* Task *
Copy out, word for word, the rows from the line containing "You are a computer-use agent. 844x312 pixels." through the line containing "click(11, 87)", both included, and nothing else.

* Data lines *

+++++

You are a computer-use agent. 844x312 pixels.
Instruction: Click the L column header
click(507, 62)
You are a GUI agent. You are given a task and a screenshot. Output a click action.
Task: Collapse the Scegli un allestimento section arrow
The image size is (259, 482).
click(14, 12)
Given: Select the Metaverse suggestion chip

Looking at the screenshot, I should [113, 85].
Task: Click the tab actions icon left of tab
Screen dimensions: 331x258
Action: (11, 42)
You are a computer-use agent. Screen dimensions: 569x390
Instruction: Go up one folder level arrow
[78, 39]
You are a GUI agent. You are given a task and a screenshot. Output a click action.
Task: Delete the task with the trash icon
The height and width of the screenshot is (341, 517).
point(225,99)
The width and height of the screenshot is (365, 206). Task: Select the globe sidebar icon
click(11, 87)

+++++

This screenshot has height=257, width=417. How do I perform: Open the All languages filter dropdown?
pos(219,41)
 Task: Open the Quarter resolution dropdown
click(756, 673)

+++++

* The answer *
You are a computer-use agent. 844x312 pixels.
Instruction: Click the L column header
click(507, 62)
You are a GUI agent. You are given a task and a screenshot. Output a click action.
Task: Collapse the Scegli un allestimento section arrow
The image size is (259, 482).
click(14, 12)
Given: Select the Metaverse suggestion chip

Looking at the screenshot, I should [113, 85].
Task: Click the tab actions icon left of tab
Screen dimensions: 331x258
Action: (11, 42)
You are a computer-use agent. Screen dimensions: 569x390
Instruction: Go up one folder level arrow
[78, 39]
You are a GUI agent. You are given a task and a screenshot. Output a click action.
Task: Delete the task with the trash icon
The height and width of the screenshot is (341, 517).
point(225,99)
The width and height of the screenshot is (365, 206). Task: Select the globe sidebar icon
click(11, 87)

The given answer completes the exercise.